_Work order:_ Retype every entry word for word.

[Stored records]
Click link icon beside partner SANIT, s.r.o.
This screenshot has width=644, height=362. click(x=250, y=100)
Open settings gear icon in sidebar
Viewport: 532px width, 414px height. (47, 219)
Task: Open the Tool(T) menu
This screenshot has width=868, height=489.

_Output for this task:_
Click link icon beside partner SANIT, s.r.o.
This screenshot has width=644, height=362. click(x=250, y=100)
Open settings gear icon in sidebar
Viewport: 532px width, 414px height. (47, 219)
Task: Open the Tool(T) menu
This screenshot has width=868, height=489.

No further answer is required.